# STUDY QUESTIONS:
a. In the passage on social networks and culture, what existed in the 1990s in place of search engines?
b. Reproduce the part of the passage on social networks and culture that opens with the words containing "Lev Manovich, a" and closes with "or other parameters.".
(Beginning of SUPPLIED PASSAGE)
HOW DO SOCIAL NETWORKS CHANGE CONTEMPORARY CULTURE?

Lev Manovich, a new media expert, talks about the way software and social networks destroy stereotypes and change culture.

Redundant genres”
Culture used to be based on hierarchies; you came to the library and everything was put in categories. There were no search engines in 1990s; instead of that, Lycos existed where websites were also divided into categories. Everything changed with the emergence of Google. Being from the senior generation, I still try to divide all my files into categories and build a hierarchy. As for young people, more often than not they just save everything in one place and then search for the file they need by name or other parameters.

Hybrid culture
Hybrids are becoming a new norm for culture, with new aesthetics, but they maintain formal boundaries. In universities, different types of design are studied separately, and the exhibits in museums are still divided into genres, but more and more artwork that is difficult to classify is emerging. 

It’s pointless to describe content with limited and outdated terms, dividing it into genres. Instead, one might use a set of elements, like in LEGO, which can be combined in different ways. I would compare it to DNA. With the help of a certain set of functions inherent to contemporary software you can create artwork, make films, create animation strips and comics, etc.
(End of SUPPLIED PASSAGE)
(Beginning of DATASET ENTRIES)
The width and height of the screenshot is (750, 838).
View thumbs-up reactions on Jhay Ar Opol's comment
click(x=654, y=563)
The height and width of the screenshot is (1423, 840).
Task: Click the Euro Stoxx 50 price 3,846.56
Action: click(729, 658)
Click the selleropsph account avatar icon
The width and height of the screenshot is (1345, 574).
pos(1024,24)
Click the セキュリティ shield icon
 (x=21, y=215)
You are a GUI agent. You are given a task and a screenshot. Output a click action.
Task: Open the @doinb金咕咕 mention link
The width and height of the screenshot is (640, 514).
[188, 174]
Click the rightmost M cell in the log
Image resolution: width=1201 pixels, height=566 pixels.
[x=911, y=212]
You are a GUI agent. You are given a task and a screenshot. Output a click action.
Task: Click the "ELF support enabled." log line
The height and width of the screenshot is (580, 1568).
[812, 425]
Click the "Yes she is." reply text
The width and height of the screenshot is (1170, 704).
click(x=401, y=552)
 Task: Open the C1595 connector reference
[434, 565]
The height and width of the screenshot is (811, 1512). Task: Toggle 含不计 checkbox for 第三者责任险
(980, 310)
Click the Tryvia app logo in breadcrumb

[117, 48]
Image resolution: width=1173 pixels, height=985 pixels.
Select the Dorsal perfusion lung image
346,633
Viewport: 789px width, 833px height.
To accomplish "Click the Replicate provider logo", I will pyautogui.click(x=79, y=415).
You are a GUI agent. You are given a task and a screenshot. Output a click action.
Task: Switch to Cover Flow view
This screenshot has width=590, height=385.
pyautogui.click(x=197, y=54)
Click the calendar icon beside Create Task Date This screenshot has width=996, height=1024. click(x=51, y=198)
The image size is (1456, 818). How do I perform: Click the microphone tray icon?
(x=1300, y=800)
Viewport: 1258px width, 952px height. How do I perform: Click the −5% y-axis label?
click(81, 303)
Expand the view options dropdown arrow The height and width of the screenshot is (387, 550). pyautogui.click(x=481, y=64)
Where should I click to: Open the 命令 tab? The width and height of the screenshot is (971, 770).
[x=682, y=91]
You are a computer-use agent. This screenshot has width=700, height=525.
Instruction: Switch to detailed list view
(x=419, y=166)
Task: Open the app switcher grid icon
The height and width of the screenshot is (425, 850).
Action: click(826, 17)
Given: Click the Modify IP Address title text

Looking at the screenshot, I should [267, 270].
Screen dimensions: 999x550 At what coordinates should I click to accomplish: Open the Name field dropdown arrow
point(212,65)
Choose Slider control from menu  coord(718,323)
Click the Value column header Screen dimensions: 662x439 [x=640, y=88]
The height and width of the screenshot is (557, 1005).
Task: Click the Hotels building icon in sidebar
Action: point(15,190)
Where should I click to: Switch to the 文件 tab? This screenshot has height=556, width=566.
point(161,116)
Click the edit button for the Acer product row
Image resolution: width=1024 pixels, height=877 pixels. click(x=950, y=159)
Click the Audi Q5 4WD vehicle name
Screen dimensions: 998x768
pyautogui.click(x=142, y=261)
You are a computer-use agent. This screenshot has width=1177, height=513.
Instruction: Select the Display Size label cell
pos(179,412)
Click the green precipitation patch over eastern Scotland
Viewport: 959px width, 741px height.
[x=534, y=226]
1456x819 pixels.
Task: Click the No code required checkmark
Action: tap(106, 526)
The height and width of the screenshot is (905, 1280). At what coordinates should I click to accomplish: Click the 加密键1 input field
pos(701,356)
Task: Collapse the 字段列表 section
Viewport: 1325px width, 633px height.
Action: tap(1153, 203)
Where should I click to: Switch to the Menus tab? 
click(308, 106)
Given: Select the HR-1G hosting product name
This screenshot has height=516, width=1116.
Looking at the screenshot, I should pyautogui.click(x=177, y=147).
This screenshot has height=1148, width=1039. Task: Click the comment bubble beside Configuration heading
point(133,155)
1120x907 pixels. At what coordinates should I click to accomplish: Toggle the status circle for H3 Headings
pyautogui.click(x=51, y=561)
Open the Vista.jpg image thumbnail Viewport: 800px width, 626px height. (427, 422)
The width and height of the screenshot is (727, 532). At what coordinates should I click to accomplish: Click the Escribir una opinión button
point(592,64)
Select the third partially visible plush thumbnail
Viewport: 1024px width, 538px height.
(End of DATASET ENTRIES)
# ANSWERS IN ORDER:
a. Lycos, where websites were divided into categories.

b.
Lev Manovich, a new media expert, talks about the way software and social networks destroy stereotypes and change culture.

Redundant genres”
Culture used to be based on hierarchies; you came to the library and everything was put in categories. There were no search engines in 1990s; instead of that, Lycos existed where websites were also divided into categories. Everything changed with the emergence of Google. Being from the senior generation, I still try to divide all my files into categories and build a hierarchy. As for young people, more often than not they just save everything in one place and then search for the file they need by name or other parameters.